How to Honestly Ask for Forgiveness
An apology is only as good as how it is delivered. Someone saying, “I’m sorry” with a curled, Grinch-like smile and looking at the ground, probably doesn’t mean the words they are saying. On the other hand, a person looking into the eyes of the one they have wronged and sincerely apologizing for what has happened can make the grievance vanish. There are many ways to ensure your apology is honest and sincere, but more than likely it will include these things:
A statement of the negative actions — “I was wrong to…”
A tentative reflection of feeling — “I imagine you feel…”
A statement of regret — “I regret…”
A specific suggestion of how you will try to make things right — “I intend to…”
Asking for forgiveness — “Will you forgive me?”
When you’re asking for forgiveness, keep these things in mind:
- Apologize as quickly as you can.
- Be specific about what you’ve done to wrong the other person.
- Use “I” statements to express your perspective, feelings, and regrets.
- Ask for forgiveness privately.
- Do not minimize what occurred or tell the other person how they should be feeling.

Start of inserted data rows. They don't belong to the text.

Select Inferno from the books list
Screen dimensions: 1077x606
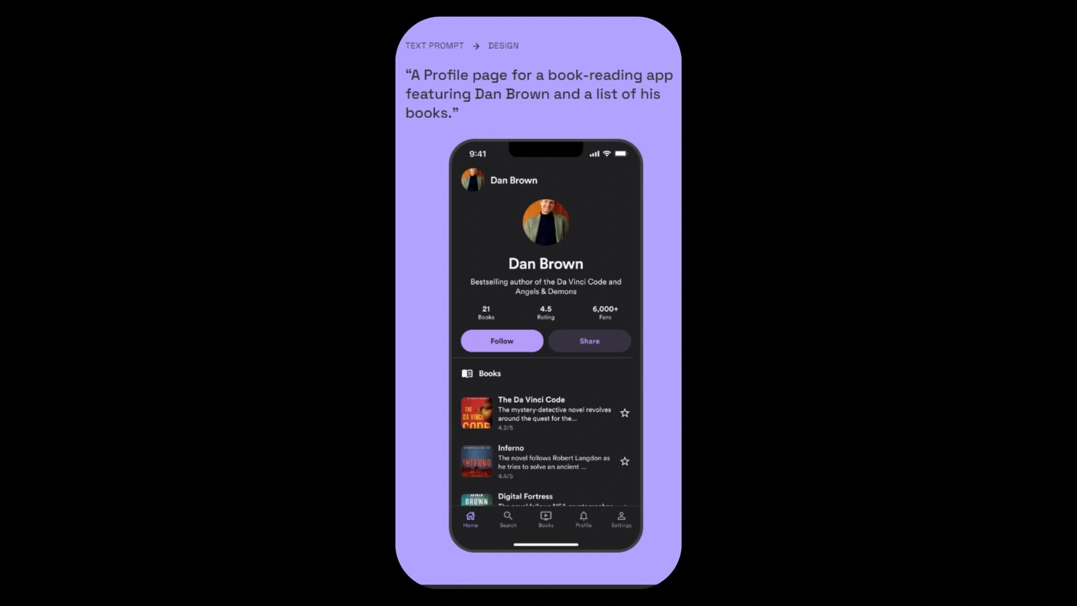click(545, 461)
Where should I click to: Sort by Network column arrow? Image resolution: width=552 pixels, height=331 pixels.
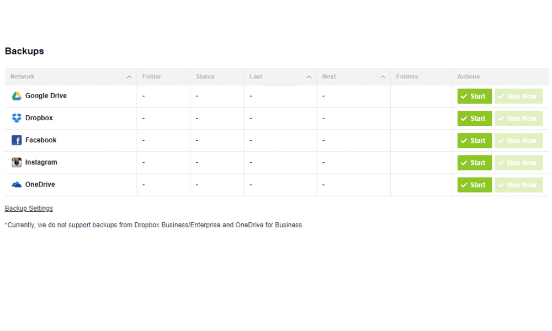tap(129, 77)
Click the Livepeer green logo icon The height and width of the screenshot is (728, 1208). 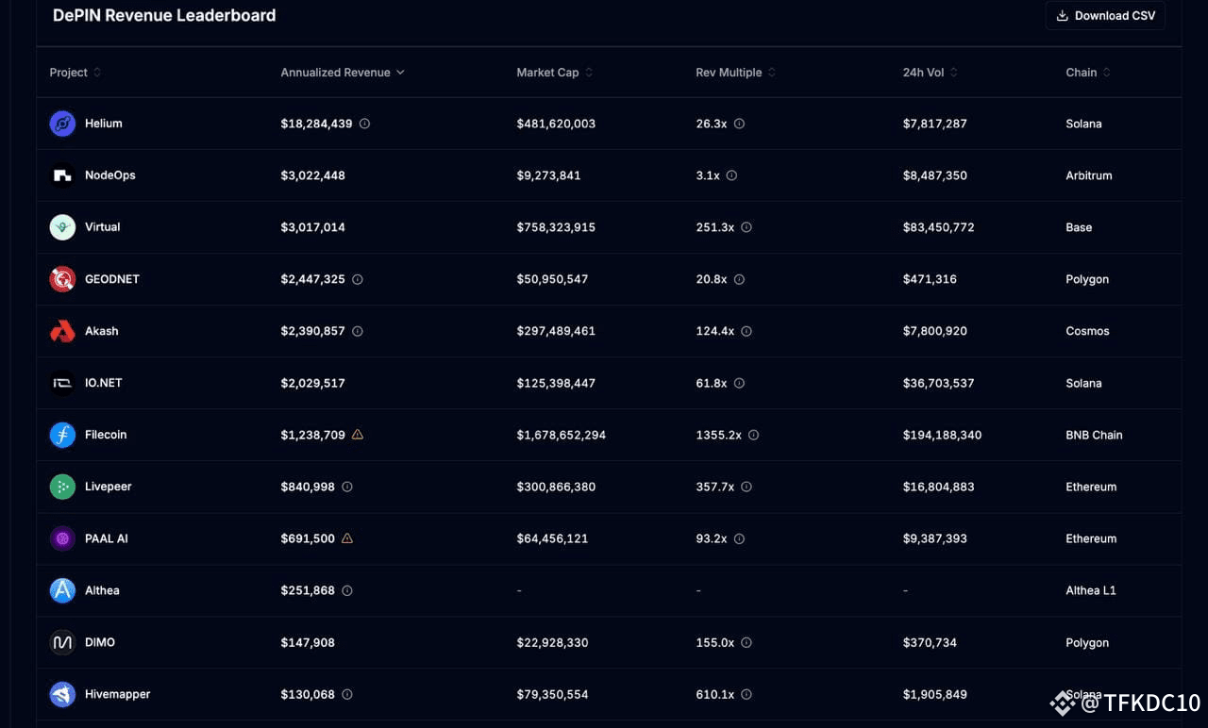(62, 487)
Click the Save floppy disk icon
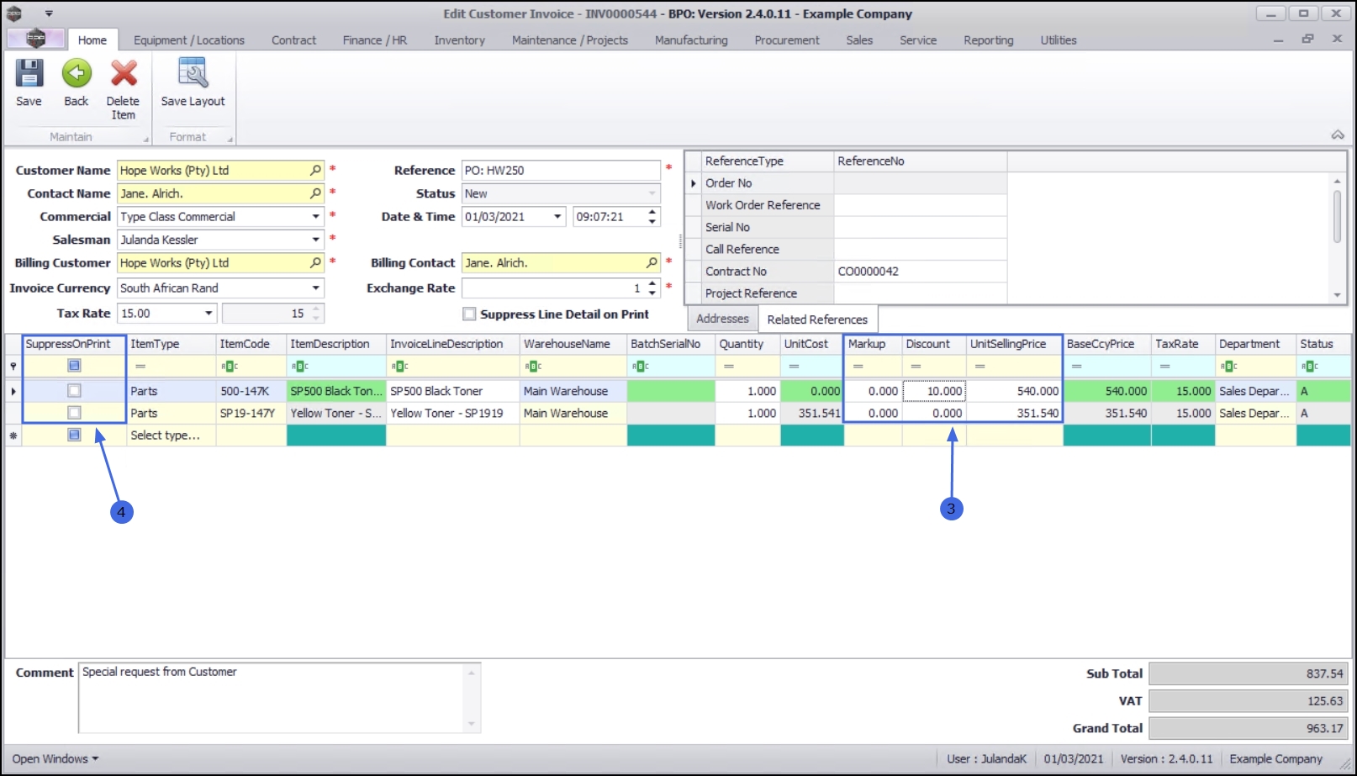 pos(29,74)
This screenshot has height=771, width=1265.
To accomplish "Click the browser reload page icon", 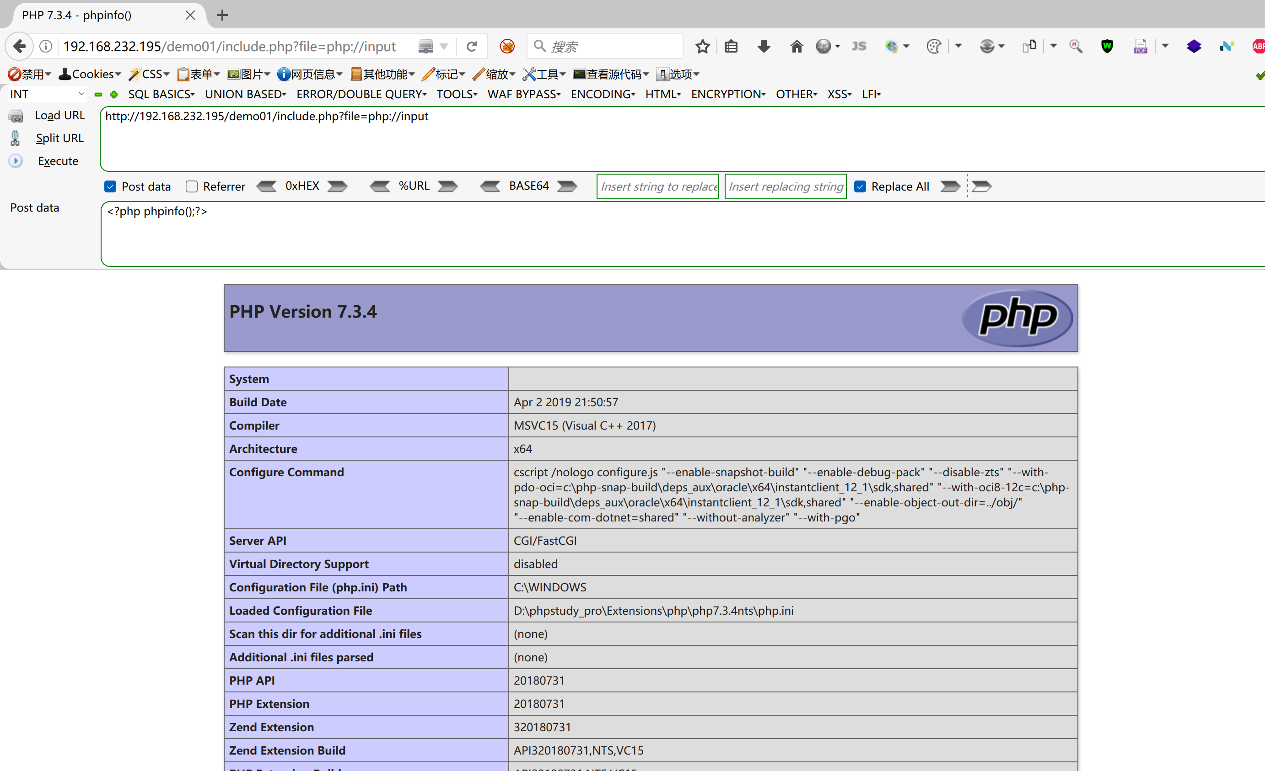I will 471,47.
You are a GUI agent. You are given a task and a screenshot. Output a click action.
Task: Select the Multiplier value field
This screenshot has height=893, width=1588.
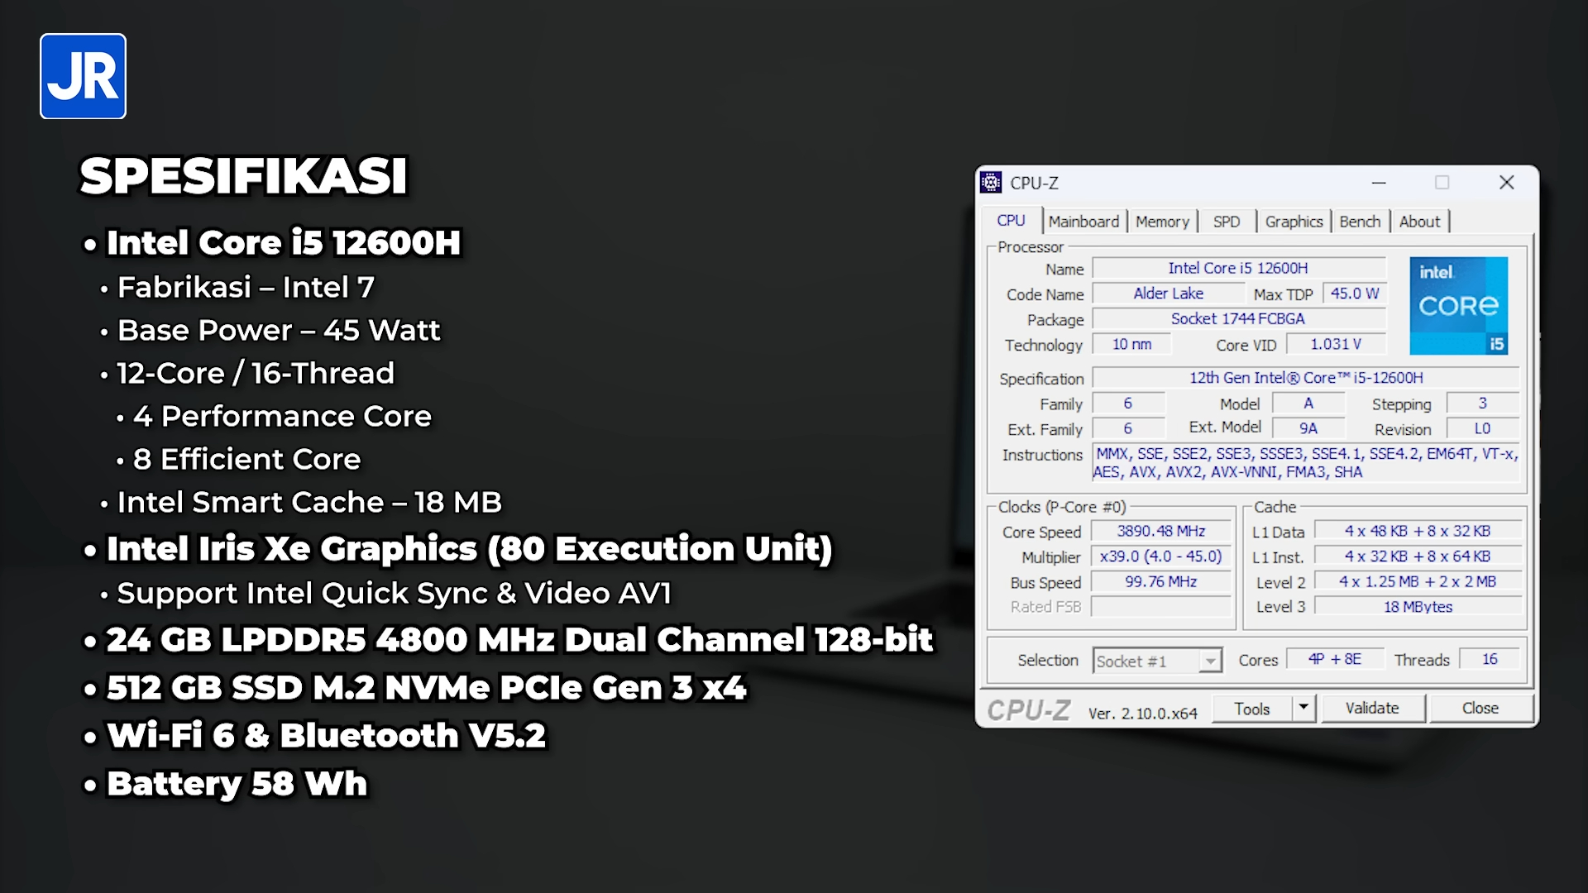tap(1160, 556)

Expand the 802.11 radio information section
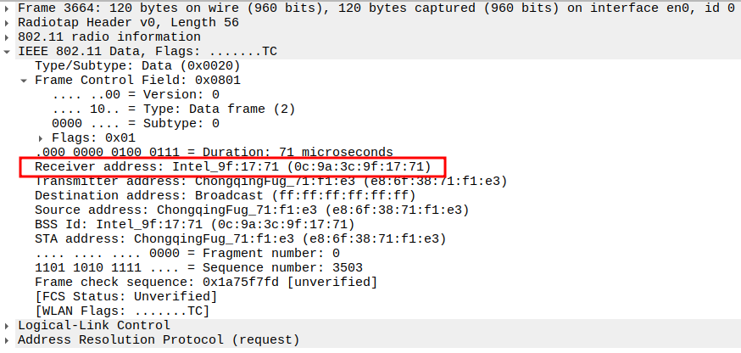[8, 37]
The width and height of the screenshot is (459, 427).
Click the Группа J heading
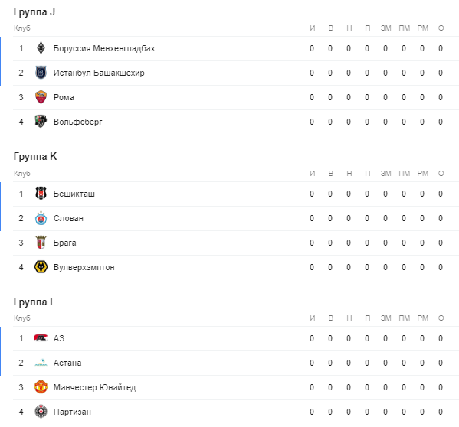pos(34,11)

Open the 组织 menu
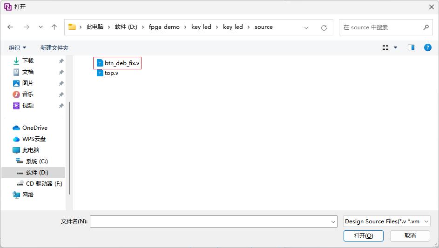(x=18, y=47)
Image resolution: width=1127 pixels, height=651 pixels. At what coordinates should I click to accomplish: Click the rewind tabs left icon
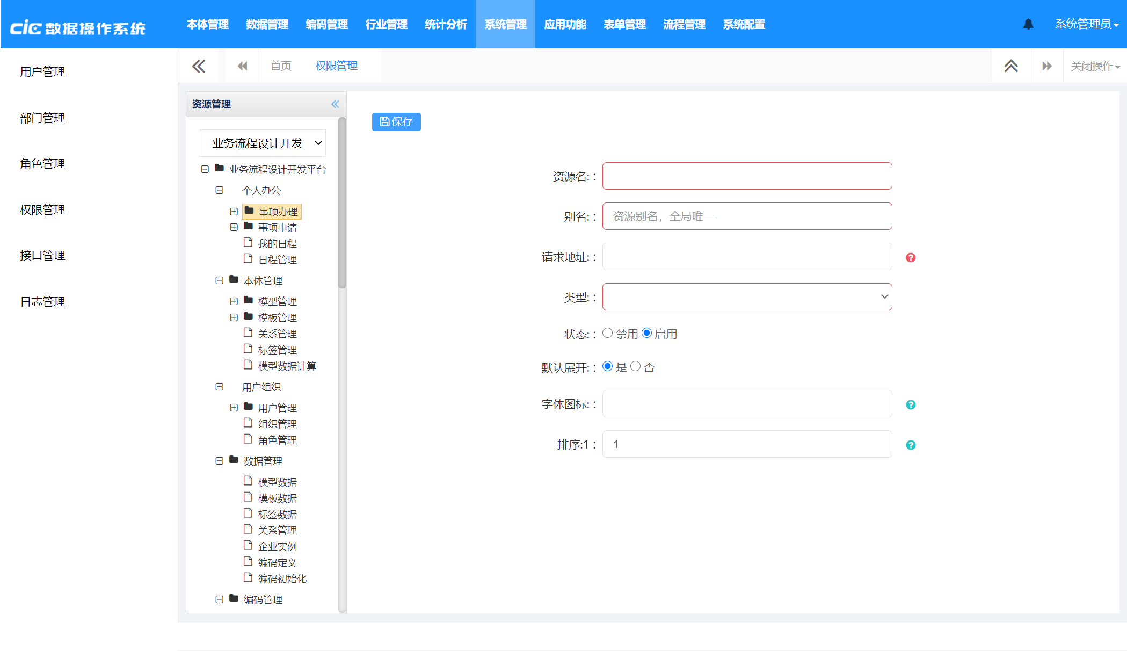[x=242, y=66]
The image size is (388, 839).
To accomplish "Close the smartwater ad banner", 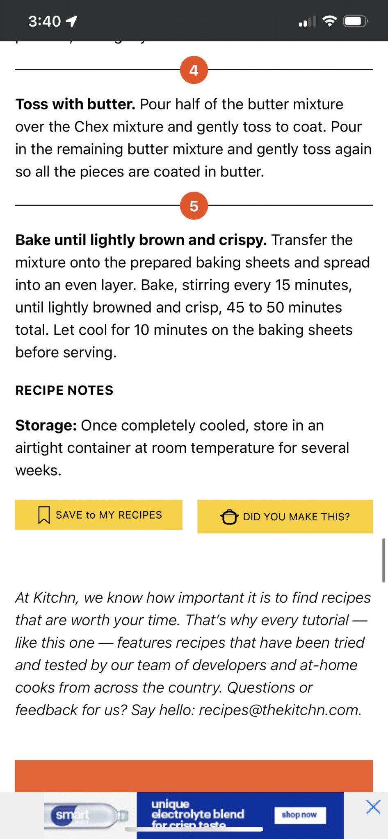I will pyautogui.click(x=373, y=807).
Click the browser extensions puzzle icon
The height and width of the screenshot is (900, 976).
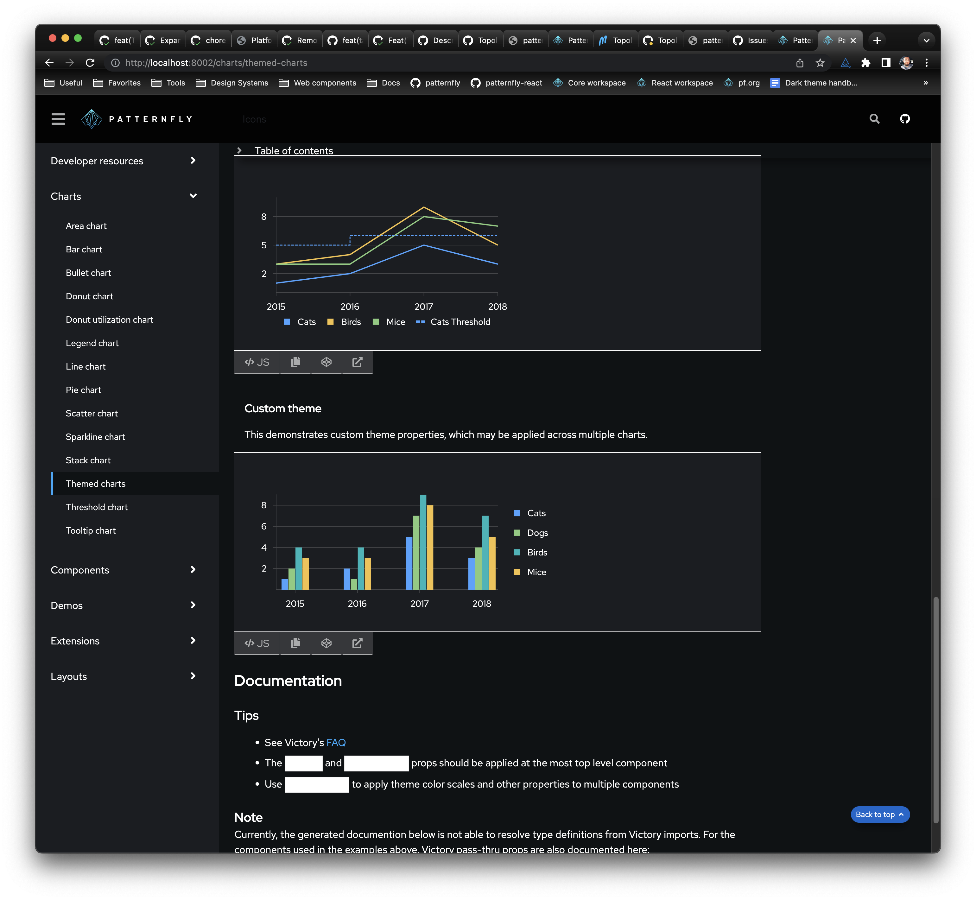865,63
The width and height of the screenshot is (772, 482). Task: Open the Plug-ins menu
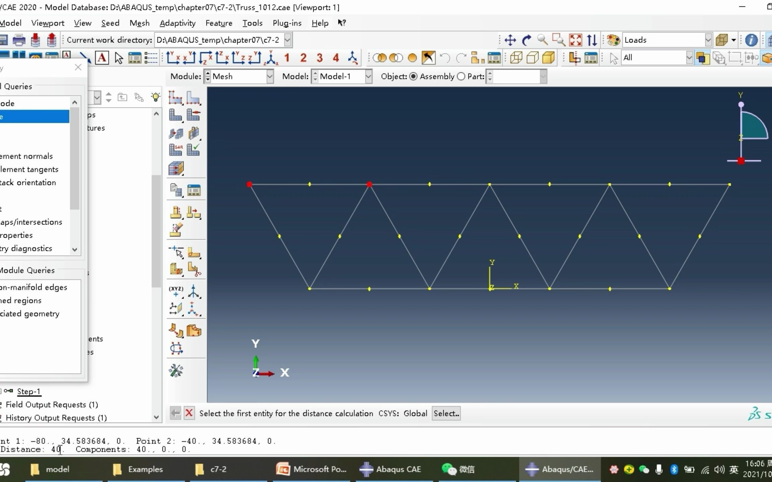pos(287,23)
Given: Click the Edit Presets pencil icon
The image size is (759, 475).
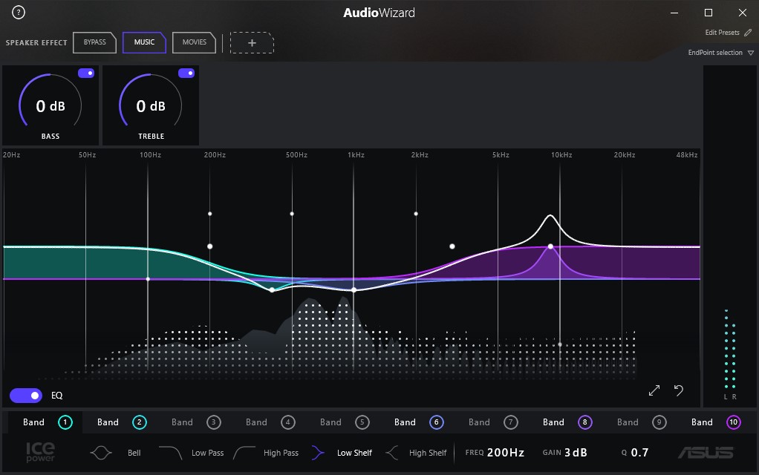Looking at the screenshot, I should click(748, 33).
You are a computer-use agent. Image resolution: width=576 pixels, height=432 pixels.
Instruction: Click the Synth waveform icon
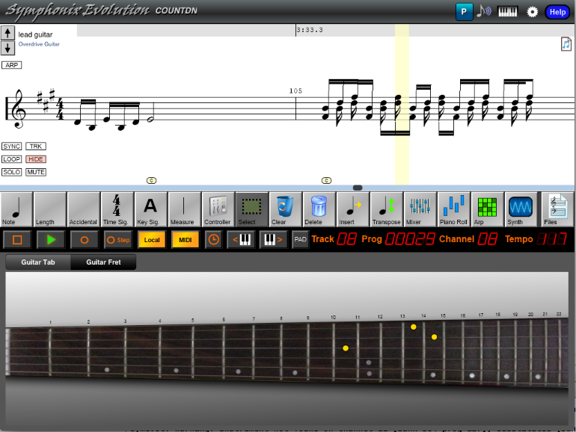click(x=520, y=209)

- Use good eye contact and have an open posture (avoid crossing arms or facing away from the person).
- They don’t have to forgive you. Asking for forgiveness is an honest request — one that can be denied.
- It’s not your job to convince the other person to forgive you. Sometimes forgiveness needs time.
After my verbal exchange from 50 feet away with the two people I wronged, I ran quickly around the side of the mountain so I could talk to them face to face. I was wearing sunglasses and I immediately took them off so they could see my eyes. The couple now was sitting on the ground, so to avoid being higher than them (a position of power) I sat. I asked for forgiveness by saying, “I was wrong to act recklessly and in haste when I was at the top of the climb. I was wrong to make the rock fall and for my water bottle to slip out of my bag. Both of these things endangered your safety. I imagine you feel angry, frustrated, and frightened. I regret acting so quickly and forgetting about the safety of you both. I intend to be more careful next time and if I caused any damage to you or your equipment, I will help financially. Will you forgive me?”
Asking for forgiveness and admitting you did something wrong can be terribly difficult to our pride and ego. But it is extremely humbling, rewarding, and healing for both the offender and the wronged. The couple forgave me and we were able to climb side by side without any resentment or tension between us.
Questions to Consider
Have you ever done something wrong, but avoided asking for forgiveness? How has that affected the relationship between you and that person?
Have you ever responded with defensiveness? Did defensiveness help or hurt the situation?
Are there things in your life that you have not asked forgiveness for? What are some steps you could take in mending those relationships?